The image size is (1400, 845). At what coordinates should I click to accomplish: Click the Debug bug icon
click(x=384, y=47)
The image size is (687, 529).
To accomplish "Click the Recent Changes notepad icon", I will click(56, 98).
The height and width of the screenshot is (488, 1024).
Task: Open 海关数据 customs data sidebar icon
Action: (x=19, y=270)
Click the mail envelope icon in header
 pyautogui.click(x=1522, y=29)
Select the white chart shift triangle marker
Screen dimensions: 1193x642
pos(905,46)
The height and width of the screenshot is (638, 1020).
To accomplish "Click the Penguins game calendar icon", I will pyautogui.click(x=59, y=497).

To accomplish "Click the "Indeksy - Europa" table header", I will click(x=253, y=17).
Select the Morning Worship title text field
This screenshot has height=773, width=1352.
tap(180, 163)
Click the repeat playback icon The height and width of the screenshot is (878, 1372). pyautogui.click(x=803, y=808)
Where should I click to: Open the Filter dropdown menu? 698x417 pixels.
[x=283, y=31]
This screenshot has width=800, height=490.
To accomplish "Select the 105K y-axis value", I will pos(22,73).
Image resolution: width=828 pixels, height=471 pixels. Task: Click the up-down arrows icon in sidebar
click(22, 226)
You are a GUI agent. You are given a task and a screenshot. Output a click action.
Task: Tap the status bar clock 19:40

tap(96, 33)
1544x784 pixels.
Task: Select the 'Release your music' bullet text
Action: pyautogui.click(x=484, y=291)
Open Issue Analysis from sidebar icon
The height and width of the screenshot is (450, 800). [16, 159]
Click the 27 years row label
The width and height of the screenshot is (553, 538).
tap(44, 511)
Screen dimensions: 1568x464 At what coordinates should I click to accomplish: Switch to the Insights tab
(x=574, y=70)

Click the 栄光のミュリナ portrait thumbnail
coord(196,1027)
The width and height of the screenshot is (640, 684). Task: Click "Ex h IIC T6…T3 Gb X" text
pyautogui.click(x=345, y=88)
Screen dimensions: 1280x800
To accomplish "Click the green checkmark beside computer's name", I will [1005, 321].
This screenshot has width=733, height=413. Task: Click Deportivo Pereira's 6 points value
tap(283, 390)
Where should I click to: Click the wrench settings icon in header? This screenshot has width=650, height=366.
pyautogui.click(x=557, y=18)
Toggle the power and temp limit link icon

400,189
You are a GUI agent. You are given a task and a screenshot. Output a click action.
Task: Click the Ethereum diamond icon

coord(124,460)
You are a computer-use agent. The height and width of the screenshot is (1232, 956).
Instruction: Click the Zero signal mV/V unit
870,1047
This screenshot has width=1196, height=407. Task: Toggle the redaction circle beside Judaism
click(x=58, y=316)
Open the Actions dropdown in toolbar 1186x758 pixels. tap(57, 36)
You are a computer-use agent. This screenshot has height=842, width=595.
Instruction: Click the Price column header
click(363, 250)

## Goal of the exercise
Make an exact copy of all the data.

## Solved exercise
The image size is (1400, 845). At what coordinates should I click to accomplish: Click the Debug bug icon
click(x=384, y=47)
The image size is (687, 529).
To accomplish "Click the Recent Changes notepad icon", I will click(56, 98).
The height and width of the screenshot is (488, 1024).
Task: Open 海关数据 customs data sidebar icon
Action: (x=19, y=270)
Click the mail envelope icon in header
 pyautogui.click(x=1522, y=29)
Select the white chart shift triangle marker
Screen dimensions: 1193x642
pos(905,46)
The height and width of the screenshot is (638, 1020).
To accomplish "Click the Penguins game calendar icon", I will pyautogui.click(x=59, y=497).

To accomplish "Click the "Indeksy - Europa" table header", I will click(x=253, y=17).
Select the Morning Worship title text field
This screenshot has height=773, width=1352.
tap(180, 163)
Click the repeat playback icon The height and width of the screenshot is (878, 1372). pyautogui.click(x=803, y=808)
Where should I click to: Open the Filter dropdown menu? 698x417 pixels.
[x=283, y=31]
This screenshot has width=800, height=490.
To accomplish "Select the 105K y-axis value", I will pos(22,73).
Image resolution: width=828 pixels, height=471 pixels. Task: Click the up-down arrows icon in sidebar
click(22, 226)
You are a GUI agent. You are given a task and a screenshot. Output a click action.
Task: Tap the status bar clock 19:40

tap(96, 33)
1544x784 pixels.
Task: Select the 'Release your music' bullet text
Action: pyautogui.click(x=484, y=291)
Open Issue Analysis from sidebar icon
The height and width of the screenshot is (450, 800). [16, 159]
Click the 27 years row label
The width and height of the screenshot is (553, 538).
tap(44, 511)
Screen dimensions: 1568x464 At what coordinates should I click to accomplish: Switch to the Insights tab
(x=574, y=70)

Click the 栄光のミュリナ portrait thumbnail
coord(196,1027)
The width and height of the screenshot is (640, 684). Task: Click "Ex h IIC T6…T3 Gb X" text
pyautogui.click(x=345, y=88)
Screen dimensions: 1280x800
To accomplish "Click the green checkmark beside computer's name", I will [1005, 321].
This screenshot has width=733, height=413. Task: Click Deportivo Pereira's 6 points value
tap(283, 390)
Where should I click to: Click the wrench settings icon in header? This screenshot has width=650, height=366.
pyautogui.click(x=557, y=18)
Toggle the power and temp limit link icon

400,189
You are a GUI agent. You are given a task and a screenshot. Output a click action.
Task: Click the Ethereum diamond icon

coord(124,460)
You are a computer-use agent. The height and width of the screenshot is (1232, 956).
Instruction: Click the Zero signal mV/V unit
870,1047
This screenshot has width=1196, height=407. Task: Toggle the redaction circle beside Judaism
click(x=58, y=316)
Open the Actions dropdown in toolbar 1186x758 pixels. tap(57, 36)
You are a computer-use agent. This screenshot has height=842, width=595.
Instruction: Click the Price column header
click(363, 250)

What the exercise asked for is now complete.